[Stored records]
★ ★ ★
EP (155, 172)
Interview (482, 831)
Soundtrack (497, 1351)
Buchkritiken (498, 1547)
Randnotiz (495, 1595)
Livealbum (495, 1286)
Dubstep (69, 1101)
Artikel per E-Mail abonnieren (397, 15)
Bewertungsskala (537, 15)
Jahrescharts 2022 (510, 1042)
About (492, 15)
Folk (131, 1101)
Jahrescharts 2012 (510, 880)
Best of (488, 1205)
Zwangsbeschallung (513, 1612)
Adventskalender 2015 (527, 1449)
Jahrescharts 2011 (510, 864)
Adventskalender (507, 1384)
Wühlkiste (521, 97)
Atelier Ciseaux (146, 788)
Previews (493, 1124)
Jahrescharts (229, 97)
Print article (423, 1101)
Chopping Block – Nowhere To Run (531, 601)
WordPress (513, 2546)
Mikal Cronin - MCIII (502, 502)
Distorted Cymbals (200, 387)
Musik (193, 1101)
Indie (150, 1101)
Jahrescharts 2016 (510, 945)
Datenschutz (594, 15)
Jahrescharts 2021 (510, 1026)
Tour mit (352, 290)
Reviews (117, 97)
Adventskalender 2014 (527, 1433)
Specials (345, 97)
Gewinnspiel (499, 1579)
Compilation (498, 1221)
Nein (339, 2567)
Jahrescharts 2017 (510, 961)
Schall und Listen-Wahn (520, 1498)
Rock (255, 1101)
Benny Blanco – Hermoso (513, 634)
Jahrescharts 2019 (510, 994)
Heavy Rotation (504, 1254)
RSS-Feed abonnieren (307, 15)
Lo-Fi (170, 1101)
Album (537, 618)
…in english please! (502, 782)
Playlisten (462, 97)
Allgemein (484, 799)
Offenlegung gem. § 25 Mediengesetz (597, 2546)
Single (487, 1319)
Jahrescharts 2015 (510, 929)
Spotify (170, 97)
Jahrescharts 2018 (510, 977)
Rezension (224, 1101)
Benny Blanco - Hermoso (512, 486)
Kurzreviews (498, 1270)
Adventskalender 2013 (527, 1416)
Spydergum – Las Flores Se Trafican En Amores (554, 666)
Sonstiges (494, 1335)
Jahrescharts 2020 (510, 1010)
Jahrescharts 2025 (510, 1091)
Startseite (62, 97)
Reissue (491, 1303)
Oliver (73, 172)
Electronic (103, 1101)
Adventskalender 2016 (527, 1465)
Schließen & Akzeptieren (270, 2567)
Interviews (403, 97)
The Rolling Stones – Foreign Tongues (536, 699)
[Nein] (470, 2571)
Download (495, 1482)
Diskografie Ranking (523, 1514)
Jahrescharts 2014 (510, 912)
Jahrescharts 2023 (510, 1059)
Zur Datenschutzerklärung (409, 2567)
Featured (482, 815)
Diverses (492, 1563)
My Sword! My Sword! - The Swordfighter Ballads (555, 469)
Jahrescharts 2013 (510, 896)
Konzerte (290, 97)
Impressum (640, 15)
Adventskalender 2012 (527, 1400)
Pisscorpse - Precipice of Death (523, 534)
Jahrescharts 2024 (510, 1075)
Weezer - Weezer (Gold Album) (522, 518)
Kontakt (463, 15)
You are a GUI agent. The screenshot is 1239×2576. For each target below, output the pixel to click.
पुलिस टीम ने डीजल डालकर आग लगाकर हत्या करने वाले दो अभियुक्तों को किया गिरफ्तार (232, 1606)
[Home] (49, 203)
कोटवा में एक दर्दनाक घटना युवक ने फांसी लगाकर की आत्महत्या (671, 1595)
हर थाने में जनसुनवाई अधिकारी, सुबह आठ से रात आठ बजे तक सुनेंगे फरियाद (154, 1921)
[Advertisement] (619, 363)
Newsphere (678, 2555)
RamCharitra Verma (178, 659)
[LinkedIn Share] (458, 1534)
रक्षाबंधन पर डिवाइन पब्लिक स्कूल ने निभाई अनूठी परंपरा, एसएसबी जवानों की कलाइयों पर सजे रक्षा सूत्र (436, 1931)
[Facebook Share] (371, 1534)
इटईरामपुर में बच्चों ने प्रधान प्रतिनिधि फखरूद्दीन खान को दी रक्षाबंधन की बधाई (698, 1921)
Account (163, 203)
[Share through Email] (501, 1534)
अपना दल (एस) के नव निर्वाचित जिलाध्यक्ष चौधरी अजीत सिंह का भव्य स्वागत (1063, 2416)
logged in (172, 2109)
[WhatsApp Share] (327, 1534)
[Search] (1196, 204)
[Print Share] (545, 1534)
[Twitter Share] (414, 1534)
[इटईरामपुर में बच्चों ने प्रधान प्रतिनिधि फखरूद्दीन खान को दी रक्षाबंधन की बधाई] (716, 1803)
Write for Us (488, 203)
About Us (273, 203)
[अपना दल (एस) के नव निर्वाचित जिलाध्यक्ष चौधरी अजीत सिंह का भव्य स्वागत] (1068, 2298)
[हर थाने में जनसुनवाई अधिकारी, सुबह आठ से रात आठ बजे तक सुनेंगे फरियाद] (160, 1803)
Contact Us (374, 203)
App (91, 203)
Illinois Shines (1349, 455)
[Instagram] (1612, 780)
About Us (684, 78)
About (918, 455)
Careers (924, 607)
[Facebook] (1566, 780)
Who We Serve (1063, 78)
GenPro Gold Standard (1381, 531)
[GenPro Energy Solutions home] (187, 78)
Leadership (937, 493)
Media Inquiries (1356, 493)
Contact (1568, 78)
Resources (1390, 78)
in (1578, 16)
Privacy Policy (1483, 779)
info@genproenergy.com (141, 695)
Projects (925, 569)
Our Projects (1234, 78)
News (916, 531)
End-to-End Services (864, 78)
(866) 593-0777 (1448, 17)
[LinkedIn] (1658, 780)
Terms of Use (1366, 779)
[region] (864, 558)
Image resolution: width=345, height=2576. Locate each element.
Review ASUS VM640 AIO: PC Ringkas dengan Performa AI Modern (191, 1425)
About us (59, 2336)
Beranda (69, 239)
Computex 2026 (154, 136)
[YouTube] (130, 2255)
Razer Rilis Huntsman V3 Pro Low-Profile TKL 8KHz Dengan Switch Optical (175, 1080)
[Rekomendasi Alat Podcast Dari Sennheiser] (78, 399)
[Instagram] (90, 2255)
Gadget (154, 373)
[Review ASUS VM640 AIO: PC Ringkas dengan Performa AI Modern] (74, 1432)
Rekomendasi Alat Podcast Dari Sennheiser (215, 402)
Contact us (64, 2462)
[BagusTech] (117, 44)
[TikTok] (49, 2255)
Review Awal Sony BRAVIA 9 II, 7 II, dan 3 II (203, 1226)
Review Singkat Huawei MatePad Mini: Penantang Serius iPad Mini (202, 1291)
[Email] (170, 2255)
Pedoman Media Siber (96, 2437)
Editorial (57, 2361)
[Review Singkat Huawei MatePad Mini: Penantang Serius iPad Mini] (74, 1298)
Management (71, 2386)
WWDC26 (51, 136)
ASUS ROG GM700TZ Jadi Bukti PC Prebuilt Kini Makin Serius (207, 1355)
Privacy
★ ★ ★
> _EXERCISE_
Every line above from the line with "Nein (339, 2567)" to the line with "Allgemein (484, 799)" is wanted, ends included; write them out exactly and add no other line.

> _ANSWER_
Nein (339, 2567)
Jahrescharts 2017 (510, 961)
Schall und Listen-Wahn (520, 1498)
Rock (255, 1101)
Benny Blanco – Hermoso (513, 634)
Jahrescharts 2019 (510, 994)
Heavy Rotation (504, 1254)
RSS-Feed abonnieren (307, 15)
Lo-Fi (170, 1101)
Album (537, 618)
…in english please! (502, 782)
Playlisten (462, 97)
Allgemein (484, 799)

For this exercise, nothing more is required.